От его слов моя грудь вздымается, наполняясь воздухом, но я не задерживаюсь на этом ощущении, потому что знаю, что слова Витторио могут быть правдой в отношении всего, но не в отношении Ракель. Я не могу быть эгоисткой по отношению к сестре, и это боль, которая, как мне кажется, никогда не пройдет.
— Что, по ее мнению, со мной произошло?
— Она считает, что тебя похитили.
— Как… — Я начинаю говорить, но рыдания вырываются из горла, не давая мне закончить мысль. Витторио притягивает меня к себе на колени, и я зарываюсь лицом в его шею, проваливаясь сквозь землю, хотя пока слова, которые я собиралась произнести, живут только в моих мыслях. — Если я оставлю ее здесь, смогу ли я поддерживать и следить за ней издалека? — Я меняю вопрос, но, хотя ощущение удушья осталось прежним, в этом вопросе звучит боль, похожая на ту, которую, как мне кажется, я почувствовала бы, если бы мое тело разделили пополам. Витторио отцепляет мою шею от своего плеча и переводит взгляд на меня.

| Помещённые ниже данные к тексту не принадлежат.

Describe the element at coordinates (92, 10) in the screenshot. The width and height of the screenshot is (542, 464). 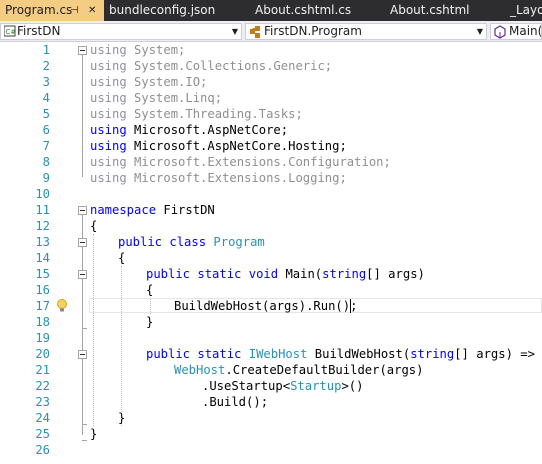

— Ты можешь делать все, что захочешь, — повторяет он, и его глаза говорят мне, что он знает, какой вопрос я не хочу задавать, но он продолжает ждать, когда я его задам.
— Можем ли мы, — снова прерывают меня рыдания, — можем ли мы заставить ее поверить, что я... — болезненный крик обрывает слово пополам, и я заставляю себя закончить вопрос, —умерла?
— Мы можем, малышка. Мы можем рассказать ей историю, которая принесет ей покой и поможет двигаться вперед.
— Я не знаю, хочу ли я этого, Витторио.
— Тебе не нужно ничего решать сейчас. У тебя есть время, любовь моя. У тебя есть все время в мире. — Обещает он, и я верю в это.